THE TASKS:
1. According to the article on migrants in Italy sewing their mouths shut, where is the Ponte Galeria immigrant reception center located?
2. In the article on migrants in Italy sewing their mouths shut, reproduce the passage starting with "Italian Migrants Sew" and going on through "harsh detention practices.", substituting "nylon thread" for "fishing wire".
3. Pick up the article on migrants in Italy sewing their mouths shut after its final sentence and write the next few sentences.

SELECTED EXCERPT:

Europe

Italian Migrants Sew Mouths Shut In Protest

Asylum seekers have resorted to a desperate form of protest, stitching their lips together with fishing wire and sewing needles, to bring attention to Italy’s harsh detention practices.

articles/2014/02/04/italian-migrants-sew-mouths-shut-in-protest/140202-nadeau-italy-migrants-tease_auxqrq
Reuters

It is hard to imagine how desperate things would have to be to take a sewing needle and fishing wire and stitch one’s own mouth shut. But that is exactly what more than a dozen migrants, who are being held in Ponte Galeria immigrant reception center on the outskirts of Rome, did last week as a sign of protest. “They are just asking for a response to end their desperation, to be reunited with their families in countries in the world where the governments are more democratic to guarantee their rights,” wrote two migrants known only as “Adil” and “Lassad,” trying to explain why they and others resorted to such a drastic step. They claim that they have been kept incarcerated in poor conditions for more than two months with no word on their asylum applications.

DATA RECORDS:

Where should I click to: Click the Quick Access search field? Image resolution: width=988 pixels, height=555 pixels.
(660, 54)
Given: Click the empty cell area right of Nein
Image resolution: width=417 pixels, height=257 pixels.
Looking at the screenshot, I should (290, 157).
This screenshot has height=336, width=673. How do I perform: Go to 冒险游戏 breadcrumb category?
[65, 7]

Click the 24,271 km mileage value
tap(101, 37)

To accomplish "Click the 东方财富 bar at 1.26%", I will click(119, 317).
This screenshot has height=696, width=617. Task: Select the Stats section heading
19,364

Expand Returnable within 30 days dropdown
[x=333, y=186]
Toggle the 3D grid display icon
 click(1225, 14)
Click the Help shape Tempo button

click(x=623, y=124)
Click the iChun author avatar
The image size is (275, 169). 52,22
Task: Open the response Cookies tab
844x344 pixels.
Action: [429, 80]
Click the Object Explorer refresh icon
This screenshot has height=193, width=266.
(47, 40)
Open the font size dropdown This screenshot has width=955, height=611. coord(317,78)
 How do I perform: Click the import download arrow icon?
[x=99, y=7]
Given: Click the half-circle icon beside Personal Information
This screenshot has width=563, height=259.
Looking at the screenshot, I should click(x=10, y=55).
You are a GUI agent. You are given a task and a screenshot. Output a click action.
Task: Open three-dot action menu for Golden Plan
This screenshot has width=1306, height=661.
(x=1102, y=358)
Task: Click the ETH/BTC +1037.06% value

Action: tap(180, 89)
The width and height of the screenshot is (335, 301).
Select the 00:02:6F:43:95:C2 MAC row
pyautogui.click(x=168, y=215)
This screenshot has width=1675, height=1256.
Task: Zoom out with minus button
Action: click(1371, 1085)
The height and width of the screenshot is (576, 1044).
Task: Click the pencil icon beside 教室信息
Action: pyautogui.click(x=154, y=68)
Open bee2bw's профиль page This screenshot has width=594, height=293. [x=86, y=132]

EXPECTED RESULTS:
1. On the outskirts of Rome.

2.
Italian Migrants Sew Mouths Shut In Protest

Asylum seekers have resorted to a desperate form of protest, stitching their lips together with nylon thread and sewing needles, to bring attention to Italy’s harsh detention practices.

3.
The migrants had come to Italy in October and November by way of Lampedusa on perilous fishing boats. Many of them spent weeks in relative captivity at the hands of human traffickers before setting sail from the coast of North Africa. The journey, which cost them each several thousand dollars, lasted two to three days in boats carrying five or six times their capacity. Most of the migrants didn’t eat or drink for days before the journey to avoid the need to urinate or defecate, which could only be done over the side of the vessel. Many stood during the entire journey. Once on Lampedusa, they were crowded into already-full detention centers and processed. Thanks to Italy’s strict anti-immigration Bossi-Fini law, even those who are eventually granted political asylum face criminal charges for illegally entering the country. Despite the risk, more than 4,000 refugees, irregular migrants and asylum seekers came through Lampedusa in 2013 alone.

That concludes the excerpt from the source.